Use sand as substrate and i'm going to plant the plants on Lava rock not on the substrate.



use fishing line tie Hygrophila Pinnatifida to the rocks and put some Hydrocotyle sp. Japan in the hole.


----------



## bridgey_c (21 Apr 2013)

Looks fantastic Korakot.. I love discus in planted tanks and this will be stunning as it grows over time.. Looking forward to more pics!!
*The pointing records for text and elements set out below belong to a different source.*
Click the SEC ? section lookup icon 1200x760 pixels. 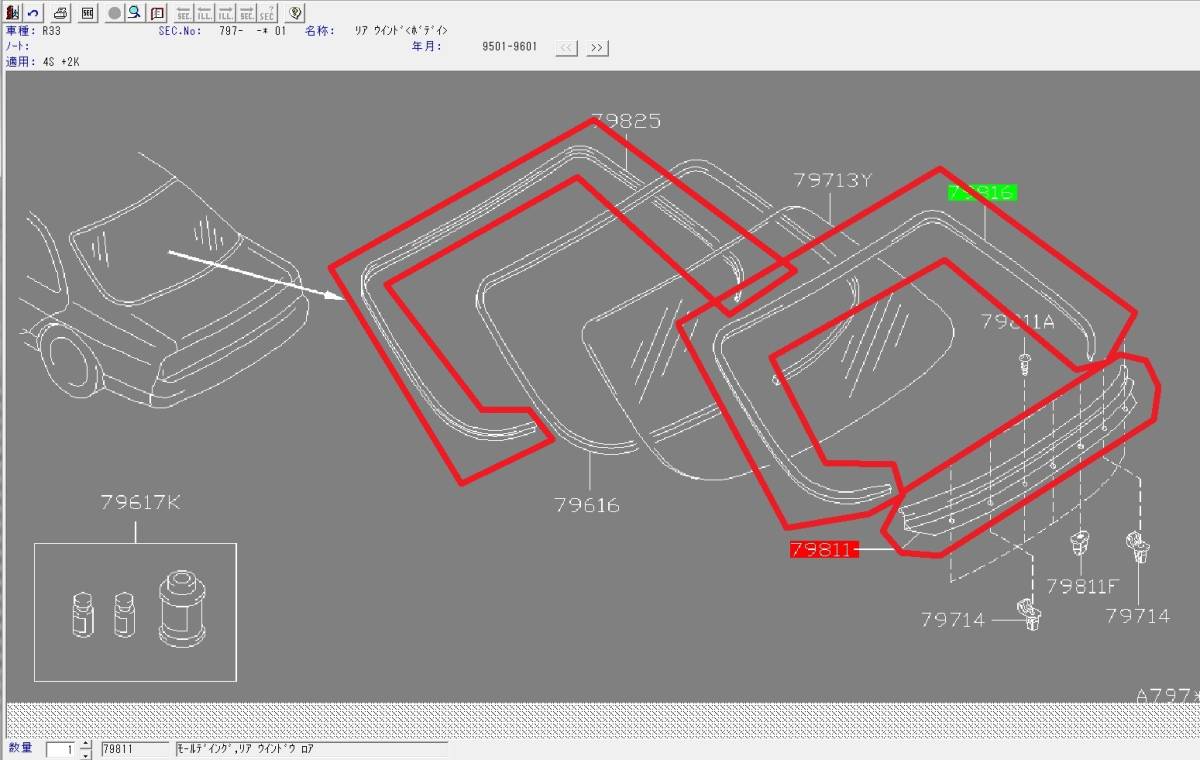pos(267,13)
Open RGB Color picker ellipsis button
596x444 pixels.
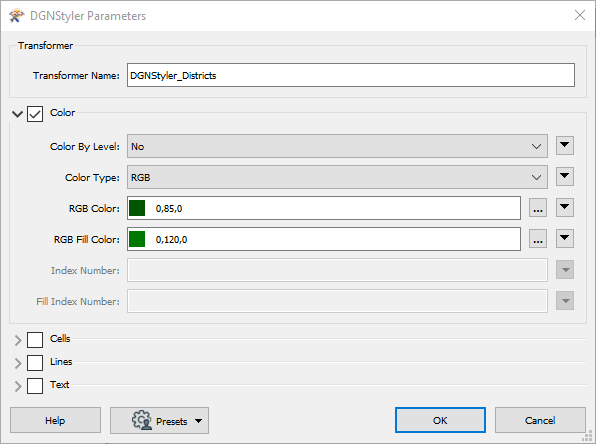(x=538, y=208)
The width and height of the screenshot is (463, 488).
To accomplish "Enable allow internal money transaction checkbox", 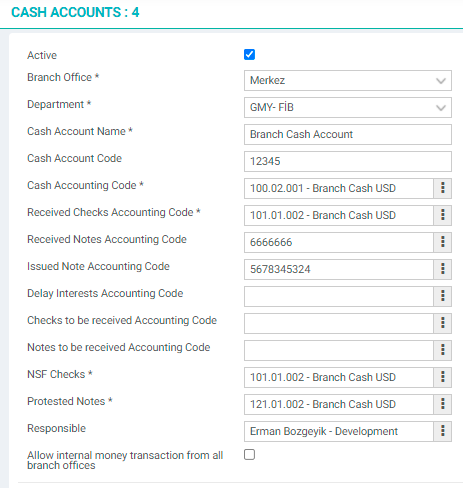I will [x=249, y=454].
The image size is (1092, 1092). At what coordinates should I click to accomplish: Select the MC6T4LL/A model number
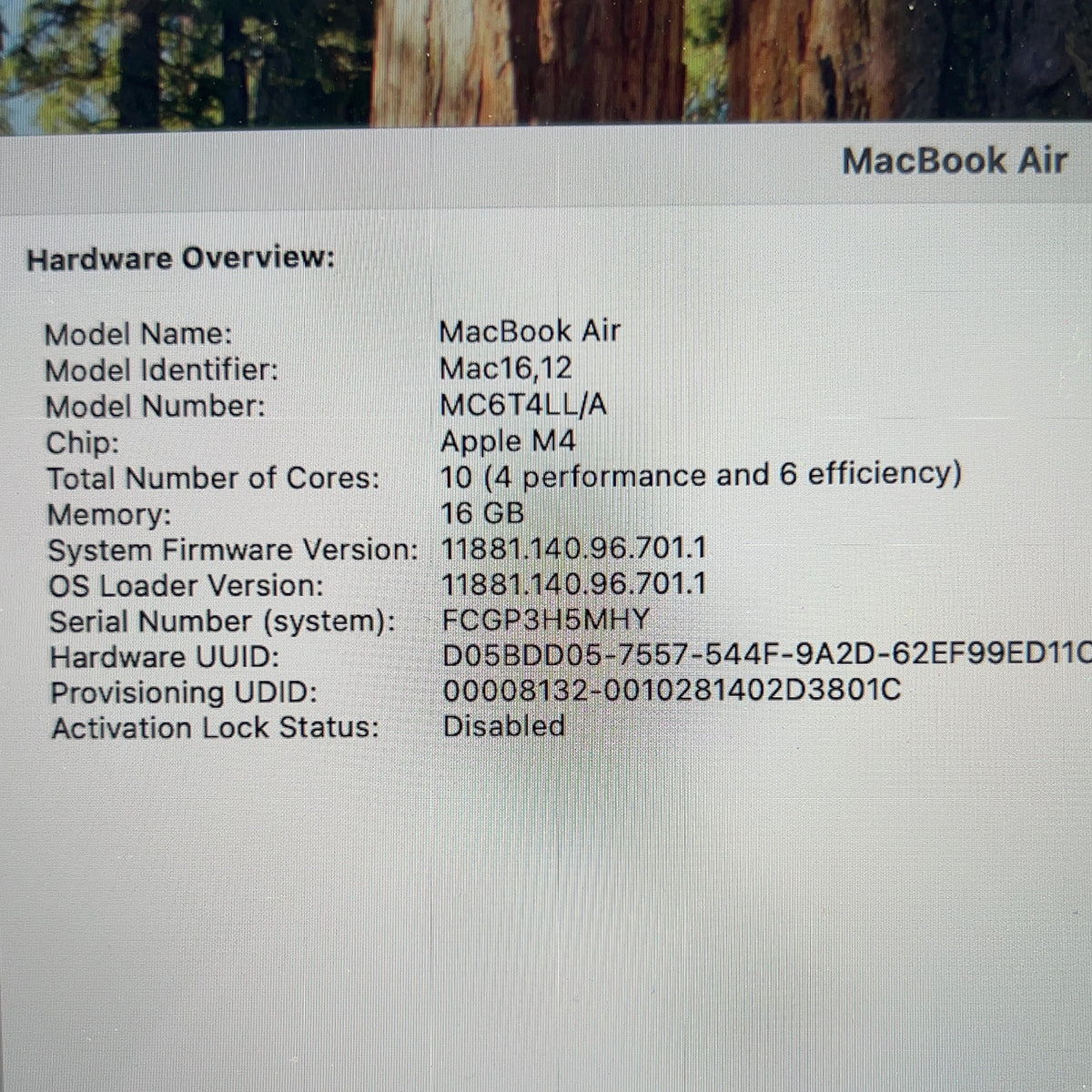tap(523, 404)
I am not an expert but I buy a whole Ox heart for £5 from the local butcher and its enough to last months and months. I used to buy the pre-made stuff but I too found it almost dissolved when I put it in the tank. When you are feeding juvi discus 4 or 5 times a day it can soon impact the water. I now buy a whole heart and after cutting all the bad bits off it I cut it into smallish 3cm cubes and freeze them. When you want to feed the fish just take one out and rub it down a medium/small sized cheese grater. You wont get any tiny pieces and you if you turn the filter off for two minutes you wont get one single piece uneaten. I do the same with frozen mussels and prawns, although I chop these with a knife. I also mix the feed up with chopped peas, spinach, garlic etc as and when I feel like.
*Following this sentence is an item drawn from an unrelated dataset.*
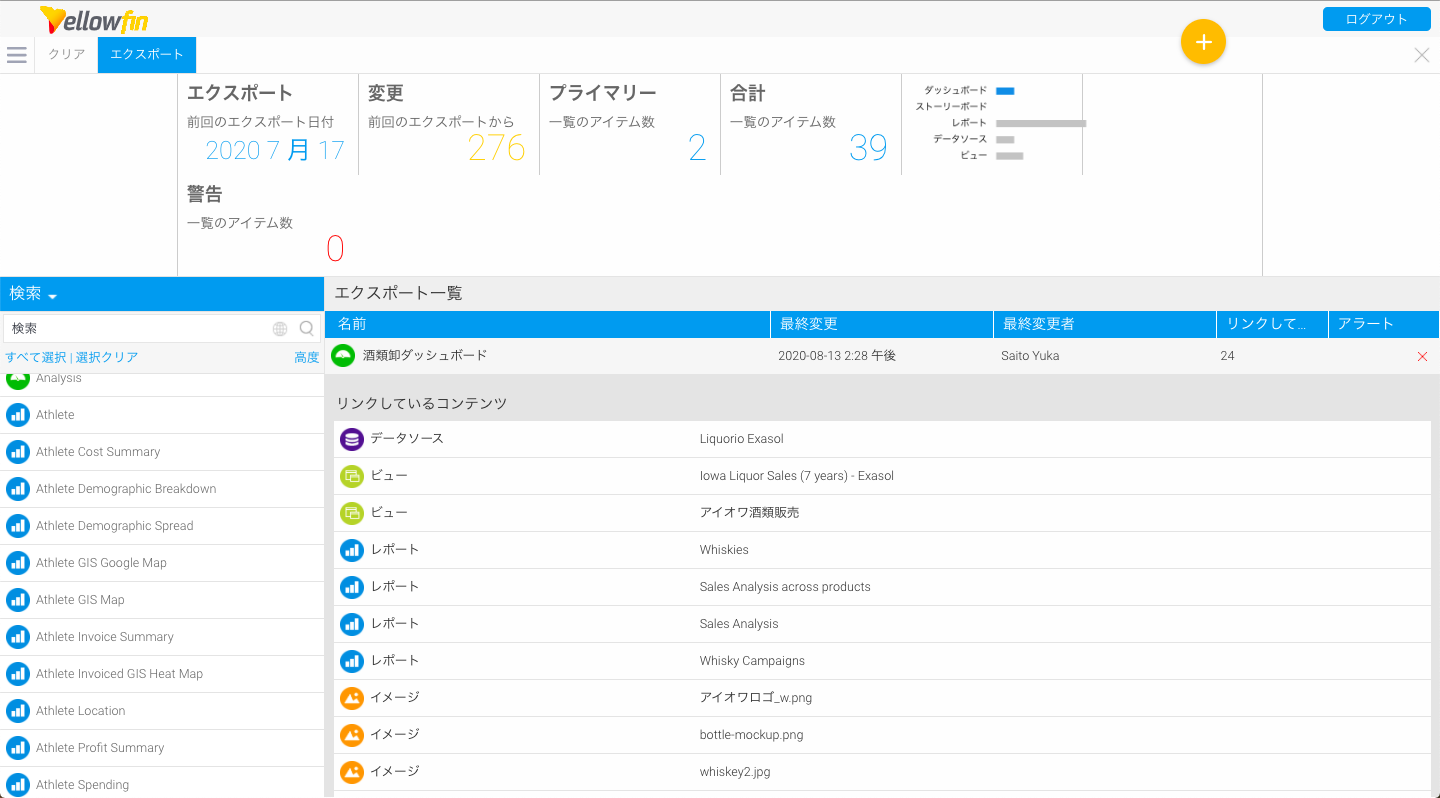The image size is (1440, 798).
Task: Click the Whiskies report icon
Action: coord(351,550)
It took the missus a while to accept chunks of beef heart in the freezer though... good job she doesn't see me hacking the huge heart into bits on the kitchen side!



Oh yeah... and If I fail to clean the cheese grater properly... that doesn't go down too well either...haha


----------



## macek.g (21 Apr 2013)

Interesting hardscape for discus


----------



## Kogre (30 Apr 2013)

Might be too soon to expect much but how's the growth looking?


----------



## alanyusupov (28 May 2013)

Hi Korakot
I find out some nice pic for you


----------



## korakot (3 Jun 2013)

Thank you Alan for nice picture!!

And thank you for Twinstar


it's made my tank look a bit more like the picture that you post


----------



## Lindy (3 Jun 2013)

What on earth is that? It looks so cool i want one before i even know what it's for!


----------



## Mr. Teapot (3 Jun 2013)

ldcgroomer said:


> What on earth is that? It looks so cool i want one before i even know what it's for!


I was thinking the same thing but looking at the Twinstar website I'm guessing its just an ozone generator. The site was pretty evasive about what it actually did or how it did it. I'm sure Mr. Korakot will let us know and put us out of our gadget envy.


----------



## Kogre (3 Jun 2013)

How's your tank looking now?


----------



## ian_m (3 Jun 2013)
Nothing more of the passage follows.